Fabby juga menyarankan untuk mulai memperkenalkan pajak karbon untuk BBM. Selain itu, pengembangan energi terbarukan yang murah juga harus didorong. Ini bisa dilakukan dengan cara akusisi teknologi dan fasilitasi pendanaan untuk membiayai proyek energi terbarukan.

“Ini sesuai dengan Kebijakan Energi Nasional (KEN) yang menargetkan penggunaan energi terbarukan di tahun 2025 sebesar 23 persen,” katanya.

Sedangkan Pemerhati Isu Ekonomi Poltik dan Tata Kelola Pemerintahan Thamrin School Jalal mengatakan, pemerintah juga haris membuat regulasi yang jelas terkait dengan penggunaan BBM oleh industri. Sebab industri menggunakan BBM dalam jumlah yang sangat besar. “Harus ada standar efisiensi energi untuk keseluruhan industri. Harus melibatkan Kadin untuk mengatur hal ini,” katanya.

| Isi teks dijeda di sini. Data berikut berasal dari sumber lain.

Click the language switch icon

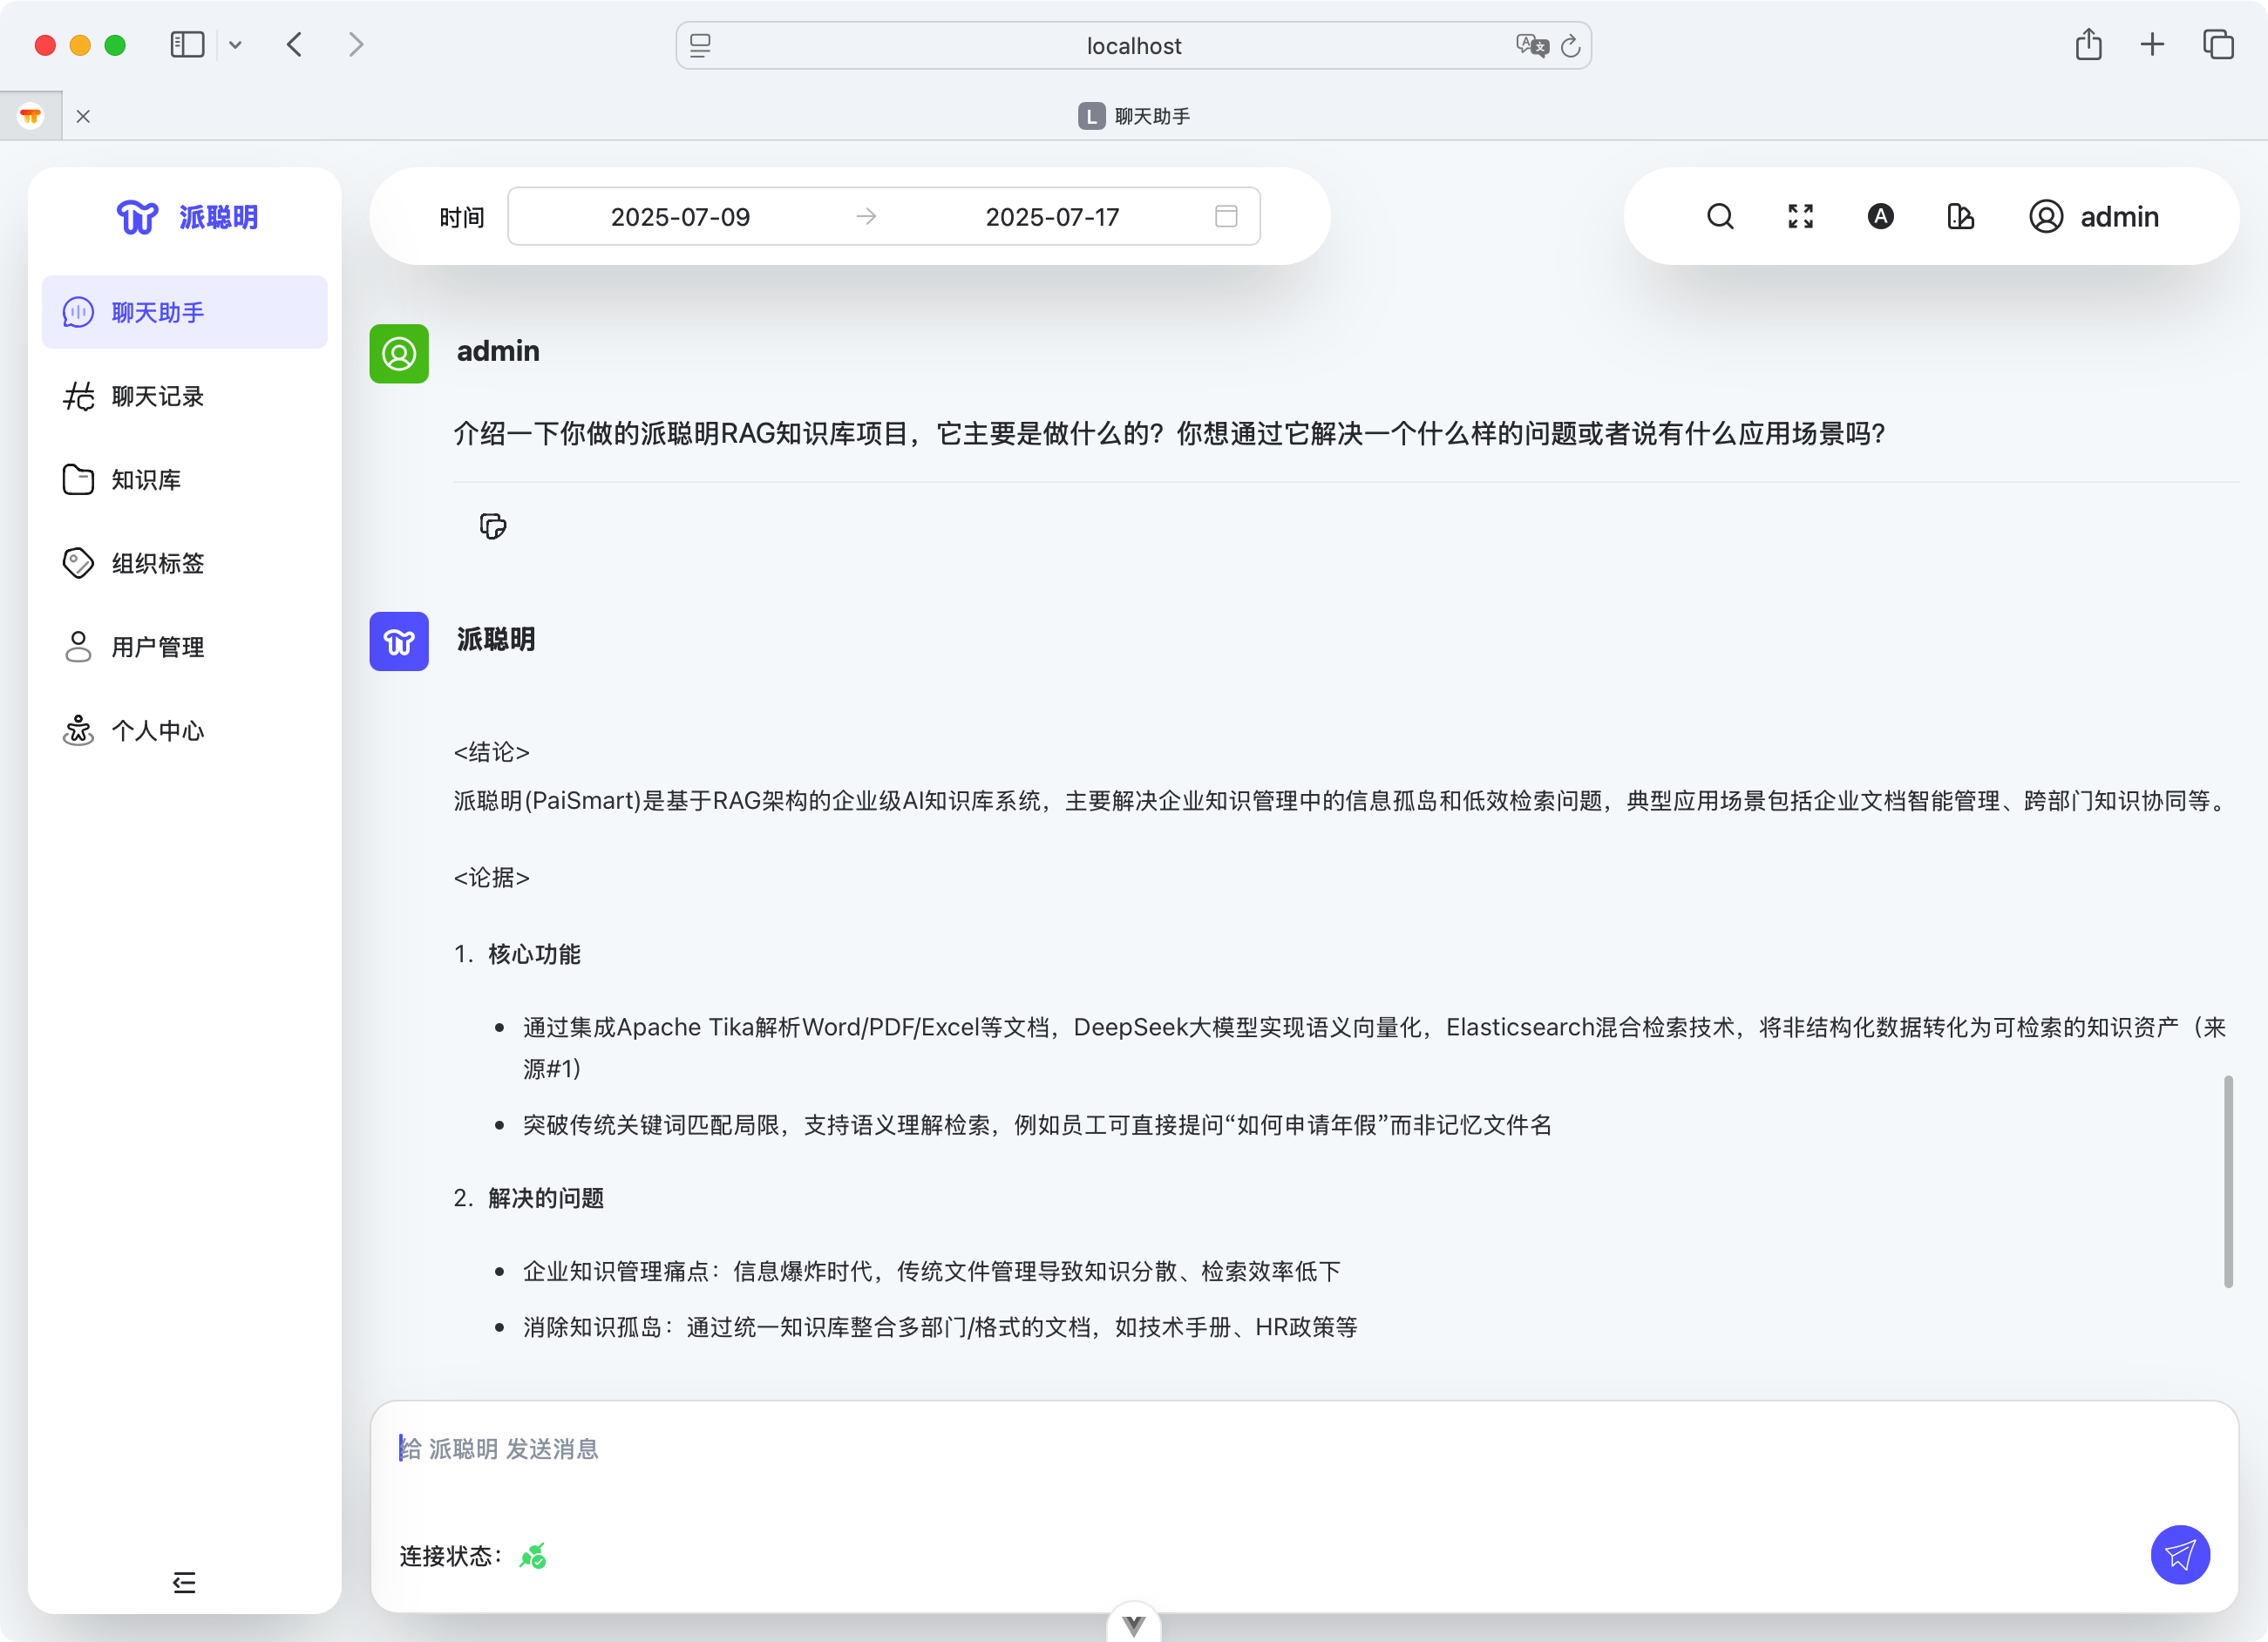pos(1880,216)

Sementara Kepala Sekolah Thamrin school Farhan Helmy mengatakan, ia mendukung kebikakan pemerintah untuk meningkatkan blending biofuel bahan bakar nabati (BBN) dengan BBM sebanyak 15 persen. Ini dilakukan untuk mengurangi impor BBM dan kebutuhan valas.

“Tapi ini harus konsisten. Setelah 15 persen maka harus naik jadi 20, atau 25 persen. Ini bisa memanfaatkan 1,5 juta hektare lahan terdegradasi yang sesuai untuk memasok konsumsi bio etanol,” katanya.

Namun Farhan mengatakan, penyediaan biofuel (BBN) harus mempertimbangkan dan menjunjung aspek keberlanjutan, net emisi GRK yang dihasilkan dan kelestarian fungsi ekologis. Peningkatan produktifitas perkebunan dan efisiensi produksi BBN dari minyak sawit harus tetap menjadi prioritas pemerintah.

“Pemerintah juga harus melakukan audit biaya produksi BBN secara berkala sebagai acuan untuk menetapkan harga yang efisien. Sehingga berpihak pada kepentingan publik. Tidak hanya pada produsen,” ujarnya.

Farhan menegaskan, pengembangan BBN harus dilakukan secara terpadu dan terintegras dengan strategi pengembangan energi terbarukan dan substitusi bahan bakar minyak. Tapi tetap dengan memperhatikan sensitifitas keseimbangan ekologis dan kelestarian lingkungan. “Hal ini perlu ditunjukan dengan adanya kebijakan tata ruang dan keberpihakan pada pengembangan industri secara adil dan konsisten,” tandasnya.